## WHAT IS BEING ASKED:
With the pictures omitted, write out the entries that follow exactly as they stand.
[[ EXERCISE MATERIALS, beginning ]]
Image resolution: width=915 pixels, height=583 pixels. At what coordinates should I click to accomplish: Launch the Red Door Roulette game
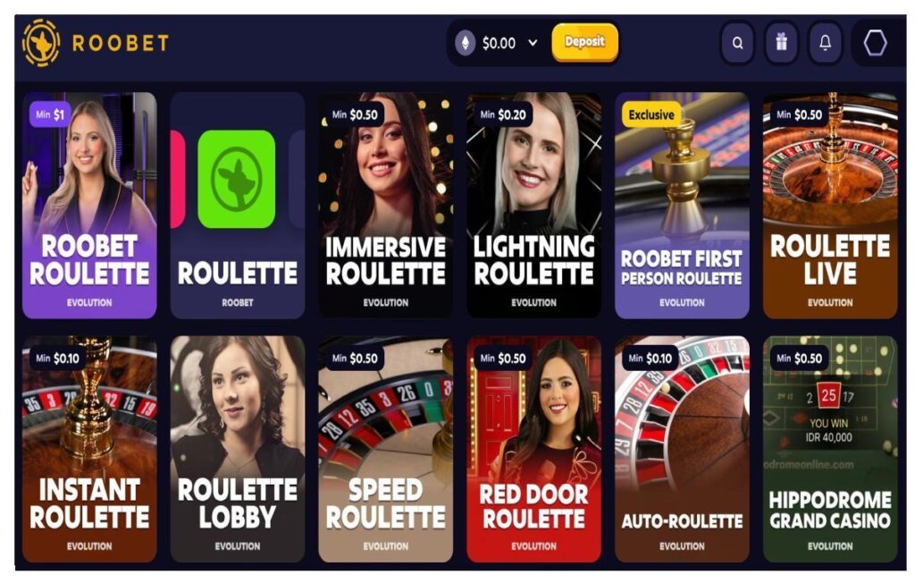pos(534,449)
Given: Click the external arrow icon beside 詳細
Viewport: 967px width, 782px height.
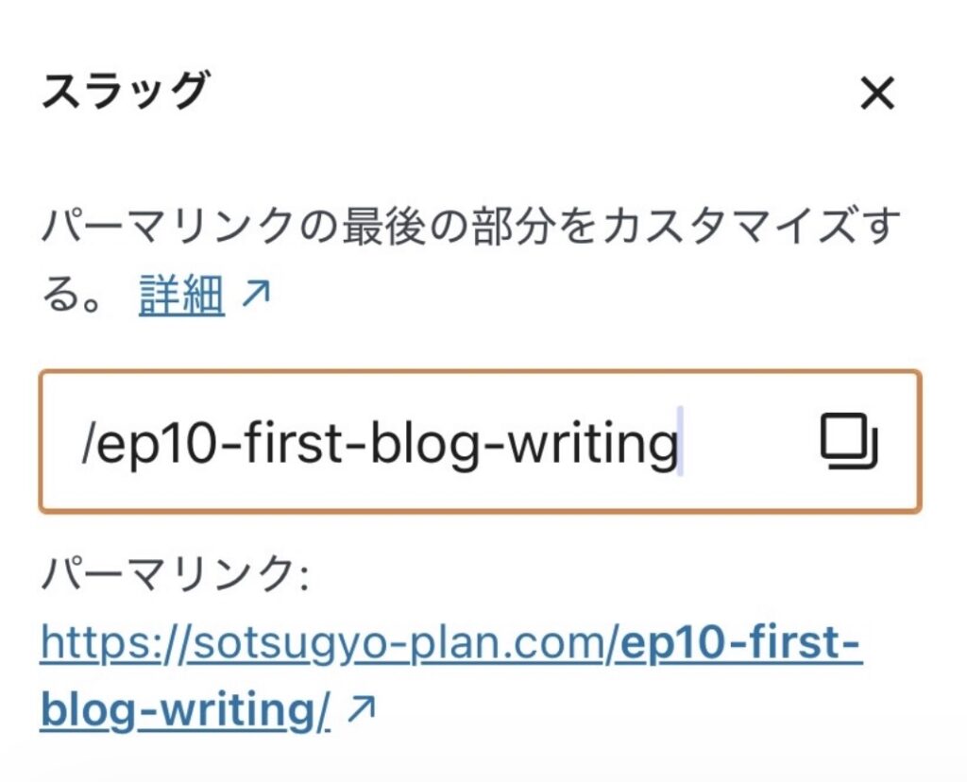Looking at the screenshot, I should pyautogui.click(x=255, y=294).
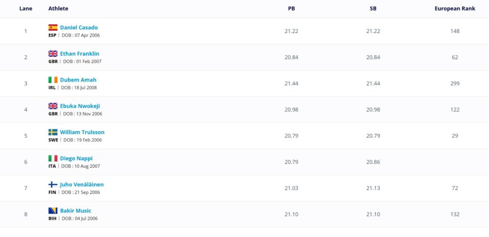Open Dubem Amah's profile link

pos(78,80)
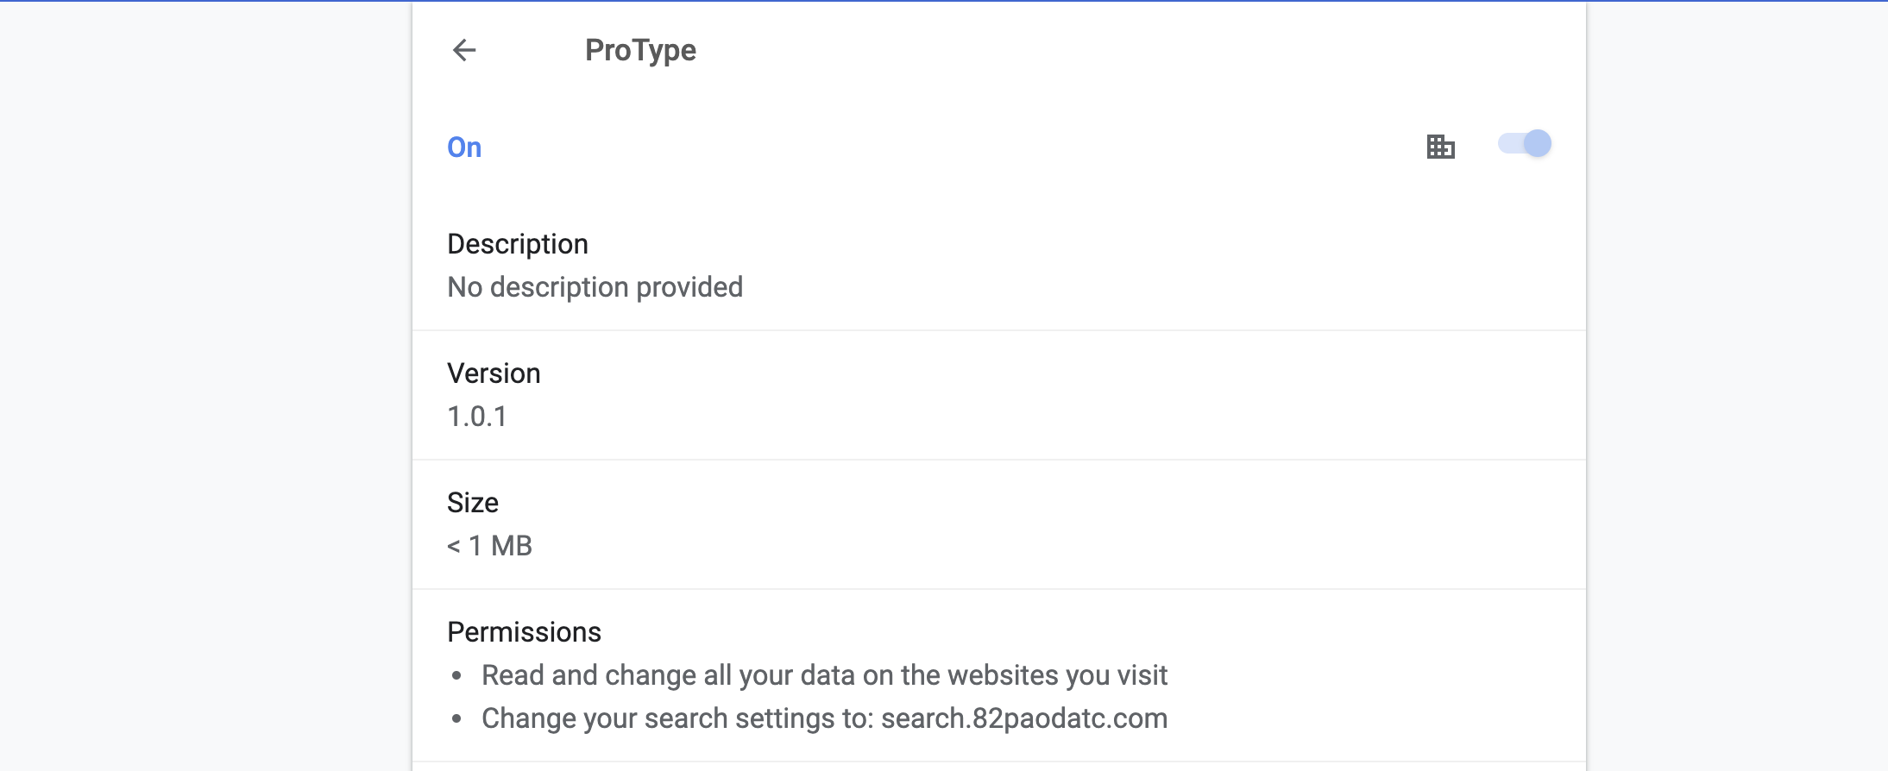The width and height of the screenshot is (1888, 771).
Task: Click the managed-by-organization building icon
Action: pyautogui.click(x=1440, y=147)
[[ EXERCISE MATERIALS, end ]]
## SOLUTION FOR THIS TASK:
Image resolution: width=915 pixels, height=583 pixels. At what coordinates should I click to accomplish: Launch the Red Door Roulette game
pos(534,449)
Given: Click the external arrow icon beside 詳細
Viewport: 967px width, 782px height.
Looking at the screenshot, I should pyautogui.click(x=255, y=294).
Open Dubem Amah's profile link

pos(78,80)
The width and height of the screenshot is (1888, 771).
Task: Click the managed-by-organization building icon
Action: pyautogui.click(x=1440, y=147)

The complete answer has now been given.